Wheelchair ramps are a statutory necessity in building construction. The American with Disabilities Act of 1990 (ADA) gives construction specifications of wheelchair ramps.
These ramps enable disabled persons and patients to move into and out of buildings without undergoing undue difficulties. Hence, construction of wheelchair ramps to ADA specifications is mandatory.
A few construction consultants recommend long-tread lower-riser steps.
These long-tread lower-riser steps are safer and easier, compared to a 1:12 slope ramp due to a stronger ground grip. However, the wheelchair has to be tilted back a little, lifting the front wheels to provide enough clearance to negotiate the riser. As such, they are useful mostly for attendant-propelled wheelchairs.
A sloping route constructed with a slope greater than 1:20 is considered a ramp in ADA specifications.
The ADA plans for wheelchair ramps are detailed in the schedules and appendices. The ease of using a ramp depends on the slope as well as the length of the ramp. Normally, ramp slopes in the range of 1:16 to 1:20 are preferred. Most wheelchair users can manage a slope of 1:16. However, a slope of 1:12 for a distance of about 30-ft. would be very difficult for disabled persons using wheelchairs. As such, the least possible slope has to be used in the construction of the ramp.

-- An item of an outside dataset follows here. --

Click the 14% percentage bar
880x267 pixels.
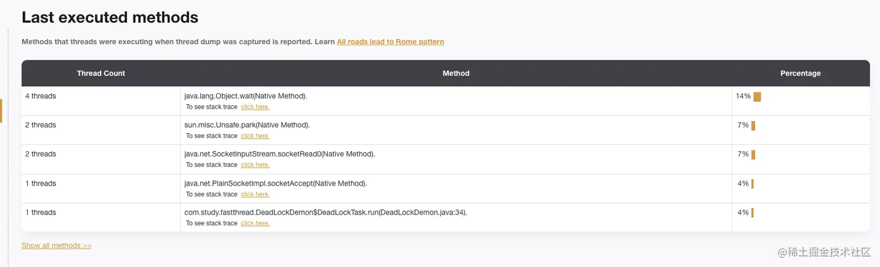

Construction or alteration below the stipulated requirements is not permitted.
The ramps must have level landings both at the bottom and at the top of each ramp.
To comply with ADA specifications of building wheelchair ramps, the landings must be as wide as the ramp leading into the landing. The minimum landing length has to be 60 inches. If there is a direction change of the ramp, the minimum landing size has to be 60 inches by 60 inches. Ramps and landings with drop-offs must be protected with curbs, railings, walls or projected surfaces to protect users from slipping off the ramp. Outdoor ramps and landings should be planned for complete water drain to avoid slipping on wet surface.
Handrails with a maximum height of 28 inches from the ramp surface to the top of the rail surface would be advisable.
To assist children, a second set of handrails in between the top rail and the ramp surface has to be provided. The ramp should be constructed with handrails on both sides, if the ramp has a rise greater than 6 inches. The gripping surface of the rail has to be continuous. The ends of handrails should be rounded or joined to wall or post or floor to avoid injury to users.
Specifications of ADA require that the slope of a ramp should be one inch or lesser for every 12 inches of ramp run.
ADA further specifies that the wheelchair ramp surfaces must be hard, stable and regular. Soft loose surfaces and irregular surfaces that could impede wheelchair movement have to be avoided. Carpets, loose sand or gravel and wet clay are normally considered soft loose surfaces. Cobblestones and the like are treated as irregular surfaces. Pressure treated wheelchair ramps are the most suitable method of ramp construction.
ADA recommends a static friction coefficient of more than 0.5 for surfaces used by normal persons.
On the other hand, the static friction coefficient recommended for ramps is 0.8 to assist disabled persons using wheelchairs from slipping. Pressure treated wheelchair ramps would normally conform to the ADA guidelines of slip resistant surfaces.
The do-it-yourself wheelchair ramps are usually made of steel.
They are modular in design for easy use by wheelchair persons. The ramp is normally of steel mesh type so that water and snow do not stagnate on the ramp. These ramps are available both with handrails on both sides or without handrails. The standard widths offered vary from 30 inches to 60 inches. Lengths are determined by the needs of the user. Steel turning landings are also available with sizes of 4 ft. by 4 ft. and 5 ft. by 5 ft.